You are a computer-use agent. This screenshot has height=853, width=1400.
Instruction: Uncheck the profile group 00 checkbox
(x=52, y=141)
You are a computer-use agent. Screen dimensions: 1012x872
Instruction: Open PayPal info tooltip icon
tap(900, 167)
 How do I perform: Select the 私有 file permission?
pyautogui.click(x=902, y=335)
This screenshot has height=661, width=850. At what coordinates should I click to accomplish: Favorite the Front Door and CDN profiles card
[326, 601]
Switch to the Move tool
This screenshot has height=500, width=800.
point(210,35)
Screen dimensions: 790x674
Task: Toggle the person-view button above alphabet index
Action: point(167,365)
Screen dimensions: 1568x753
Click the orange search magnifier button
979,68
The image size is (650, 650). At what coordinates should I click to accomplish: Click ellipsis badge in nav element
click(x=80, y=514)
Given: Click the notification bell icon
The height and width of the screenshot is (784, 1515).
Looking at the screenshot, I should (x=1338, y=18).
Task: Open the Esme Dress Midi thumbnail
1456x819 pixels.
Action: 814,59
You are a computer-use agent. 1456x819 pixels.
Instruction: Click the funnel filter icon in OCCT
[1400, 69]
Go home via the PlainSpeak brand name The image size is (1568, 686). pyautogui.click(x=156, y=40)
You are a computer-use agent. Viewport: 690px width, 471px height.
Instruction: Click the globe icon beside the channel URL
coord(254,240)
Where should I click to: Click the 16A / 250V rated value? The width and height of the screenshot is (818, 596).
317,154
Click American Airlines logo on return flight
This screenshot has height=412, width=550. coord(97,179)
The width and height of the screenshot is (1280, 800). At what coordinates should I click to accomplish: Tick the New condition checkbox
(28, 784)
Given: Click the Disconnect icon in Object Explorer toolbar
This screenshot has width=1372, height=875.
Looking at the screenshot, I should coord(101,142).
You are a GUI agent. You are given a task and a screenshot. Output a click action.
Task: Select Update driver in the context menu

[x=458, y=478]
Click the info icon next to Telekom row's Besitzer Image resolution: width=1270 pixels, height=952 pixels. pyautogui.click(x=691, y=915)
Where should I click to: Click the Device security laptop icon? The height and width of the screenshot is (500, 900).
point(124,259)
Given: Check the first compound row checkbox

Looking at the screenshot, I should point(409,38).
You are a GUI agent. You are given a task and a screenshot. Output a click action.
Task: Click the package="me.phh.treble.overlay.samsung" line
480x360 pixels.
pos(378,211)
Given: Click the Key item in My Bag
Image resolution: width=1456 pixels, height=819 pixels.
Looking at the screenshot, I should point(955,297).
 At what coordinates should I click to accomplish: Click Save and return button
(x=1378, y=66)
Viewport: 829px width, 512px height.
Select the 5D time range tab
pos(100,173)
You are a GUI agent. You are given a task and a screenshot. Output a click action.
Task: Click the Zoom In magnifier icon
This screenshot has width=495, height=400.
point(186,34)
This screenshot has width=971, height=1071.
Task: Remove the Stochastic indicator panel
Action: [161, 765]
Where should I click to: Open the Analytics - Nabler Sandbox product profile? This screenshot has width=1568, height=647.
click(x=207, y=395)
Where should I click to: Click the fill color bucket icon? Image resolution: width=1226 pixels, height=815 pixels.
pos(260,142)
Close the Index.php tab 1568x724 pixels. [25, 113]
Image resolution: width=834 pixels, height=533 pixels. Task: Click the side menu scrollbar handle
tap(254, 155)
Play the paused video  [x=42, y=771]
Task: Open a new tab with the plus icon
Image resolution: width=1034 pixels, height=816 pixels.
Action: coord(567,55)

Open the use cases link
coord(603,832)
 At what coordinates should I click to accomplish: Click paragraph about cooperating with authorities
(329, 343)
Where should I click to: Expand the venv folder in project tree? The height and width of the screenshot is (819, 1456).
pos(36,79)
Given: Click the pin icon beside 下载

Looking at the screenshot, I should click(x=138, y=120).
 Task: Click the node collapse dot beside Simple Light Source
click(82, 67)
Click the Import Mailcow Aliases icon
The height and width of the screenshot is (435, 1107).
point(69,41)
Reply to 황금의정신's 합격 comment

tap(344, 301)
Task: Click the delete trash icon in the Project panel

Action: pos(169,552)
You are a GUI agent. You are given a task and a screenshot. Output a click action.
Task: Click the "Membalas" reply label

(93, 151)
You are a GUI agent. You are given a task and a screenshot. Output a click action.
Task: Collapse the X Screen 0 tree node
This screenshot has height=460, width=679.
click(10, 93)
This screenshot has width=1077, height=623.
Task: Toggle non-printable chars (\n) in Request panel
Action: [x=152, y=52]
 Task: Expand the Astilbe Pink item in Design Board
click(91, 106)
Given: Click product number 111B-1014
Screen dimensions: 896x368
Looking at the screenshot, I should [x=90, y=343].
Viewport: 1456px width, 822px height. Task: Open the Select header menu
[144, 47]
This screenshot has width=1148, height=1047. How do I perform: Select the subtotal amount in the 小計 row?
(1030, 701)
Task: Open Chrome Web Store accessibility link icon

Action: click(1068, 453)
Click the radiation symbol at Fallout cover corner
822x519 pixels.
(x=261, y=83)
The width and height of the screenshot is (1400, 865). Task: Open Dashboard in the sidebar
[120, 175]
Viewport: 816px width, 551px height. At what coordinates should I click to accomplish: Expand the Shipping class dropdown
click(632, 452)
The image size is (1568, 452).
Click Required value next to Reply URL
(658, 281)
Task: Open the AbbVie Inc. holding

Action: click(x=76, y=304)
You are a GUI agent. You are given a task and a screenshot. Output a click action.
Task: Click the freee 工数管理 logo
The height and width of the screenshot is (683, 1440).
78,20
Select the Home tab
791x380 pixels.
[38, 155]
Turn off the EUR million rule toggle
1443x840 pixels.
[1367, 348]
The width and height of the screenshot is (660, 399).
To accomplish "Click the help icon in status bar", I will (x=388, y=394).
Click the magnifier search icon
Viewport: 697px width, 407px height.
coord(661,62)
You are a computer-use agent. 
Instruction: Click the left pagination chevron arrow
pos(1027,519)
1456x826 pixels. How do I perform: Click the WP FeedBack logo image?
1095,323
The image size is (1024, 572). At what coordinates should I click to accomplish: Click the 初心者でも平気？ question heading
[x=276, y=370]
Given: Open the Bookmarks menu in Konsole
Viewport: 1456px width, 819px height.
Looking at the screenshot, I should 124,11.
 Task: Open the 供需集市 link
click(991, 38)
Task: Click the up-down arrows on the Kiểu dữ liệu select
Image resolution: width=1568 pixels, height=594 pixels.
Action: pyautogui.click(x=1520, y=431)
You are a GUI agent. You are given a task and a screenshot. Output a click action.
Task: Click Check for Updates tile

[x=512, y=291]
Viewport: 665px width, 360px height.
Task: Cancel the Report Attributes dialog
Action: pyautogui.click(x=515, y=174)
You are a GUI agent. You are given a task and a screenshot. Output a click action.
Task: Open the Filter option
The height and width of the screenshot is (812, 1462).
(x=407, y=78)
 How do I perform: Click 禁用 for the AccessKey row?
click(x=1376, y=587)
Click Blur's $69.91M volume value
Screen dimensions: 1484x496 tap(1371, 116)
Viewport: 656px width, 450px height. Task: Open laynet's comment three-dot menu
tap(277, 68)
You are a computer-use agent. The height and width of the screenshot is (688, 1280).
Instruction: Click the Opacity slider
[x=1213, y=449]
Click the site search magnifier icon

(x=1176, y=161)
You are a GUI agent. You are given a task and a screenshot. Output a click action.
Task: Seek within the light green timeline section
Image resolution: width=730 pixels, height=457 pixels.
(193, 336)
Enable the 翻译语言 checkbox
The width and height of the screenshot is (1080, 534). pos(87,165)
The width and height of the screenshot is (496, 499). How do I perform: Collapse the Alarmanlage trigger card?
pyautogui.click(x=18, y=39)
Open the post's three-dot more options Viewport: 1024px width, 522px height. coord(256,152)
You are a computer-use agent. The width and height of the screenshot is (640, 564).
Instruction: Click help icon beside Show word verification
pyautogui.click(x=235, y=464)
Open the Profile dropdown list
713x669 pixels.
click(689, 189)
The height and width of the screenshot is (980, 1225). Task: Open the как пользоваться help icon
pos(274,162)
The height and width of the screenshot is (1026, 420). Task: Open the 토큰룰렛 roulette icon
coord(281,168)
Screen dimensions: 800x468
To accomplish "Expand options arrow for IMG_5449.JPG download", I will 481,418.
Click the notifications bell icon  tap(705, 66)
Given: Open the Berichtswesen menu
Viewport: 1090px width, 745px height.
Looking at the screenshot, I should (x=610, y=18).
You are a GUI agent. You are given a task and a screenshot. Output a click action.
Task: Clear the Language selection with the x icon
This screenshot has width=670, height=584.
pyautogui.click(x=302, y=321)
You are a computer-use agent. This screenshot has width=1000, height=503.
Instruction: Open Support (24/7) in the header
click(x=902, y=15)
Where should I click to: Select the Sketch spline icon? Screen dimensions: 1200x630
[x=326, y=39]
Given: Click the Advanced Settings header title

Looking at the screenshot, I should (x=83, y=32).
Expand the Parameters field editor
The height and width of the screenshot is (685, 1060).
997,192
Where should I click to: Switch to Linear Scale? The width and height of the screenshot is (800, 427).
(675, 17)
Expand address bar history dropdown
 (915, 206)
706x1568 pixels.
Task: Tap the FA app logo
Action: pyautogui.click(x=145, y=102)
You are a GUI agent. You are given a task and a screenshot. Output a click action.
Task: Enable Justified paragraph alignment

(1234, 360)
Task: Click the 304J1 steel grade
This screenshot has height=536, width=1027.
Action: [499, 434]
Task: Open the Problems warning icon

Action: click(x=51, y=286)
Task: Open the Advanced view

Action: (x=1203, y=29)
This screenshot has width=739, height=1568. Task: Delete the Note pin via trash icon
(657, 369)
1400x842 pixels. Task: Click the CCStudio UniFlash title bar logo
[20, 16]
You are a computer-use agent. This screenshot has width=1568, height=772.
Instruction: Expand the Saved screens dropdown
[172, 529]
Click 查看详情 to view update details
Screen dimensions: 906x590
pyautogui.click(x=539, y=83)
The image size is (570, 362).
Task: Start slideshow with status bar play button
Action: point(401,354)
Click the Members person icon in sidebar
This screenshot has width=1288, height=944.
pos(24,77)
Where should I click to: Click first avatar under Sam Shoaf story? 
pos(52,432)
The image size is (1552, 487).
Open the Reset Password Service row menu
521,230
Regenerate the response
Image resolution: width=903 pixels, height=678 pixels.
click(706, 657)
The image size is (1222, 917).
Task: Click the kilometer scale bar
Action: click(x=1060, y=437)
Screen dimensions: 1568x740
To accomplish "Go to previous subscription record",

◆ **Short problem**:
Start at the line containing "Go home via" and copy each line through the one containing "This screenshot has height=412, width=550.", reproducing them character for character.

◆ **Solution for this task**:
Go home via the PlainSpeak brand name The image size is (1568, 686). pyautogui.click(x=156, y=40)
You are a computer-use agent. Viewport: 690px width, 471px height.
Instruction: Click the globe icon beside the channel URL
coord(254,240)
Where should I click to: Click the 16A / 250V rated value? The width and height of the screenshot is (818, 596).
317,154
Click American Airlines logo on return flight
This screenshot has height=412, width=550. coord(97,179)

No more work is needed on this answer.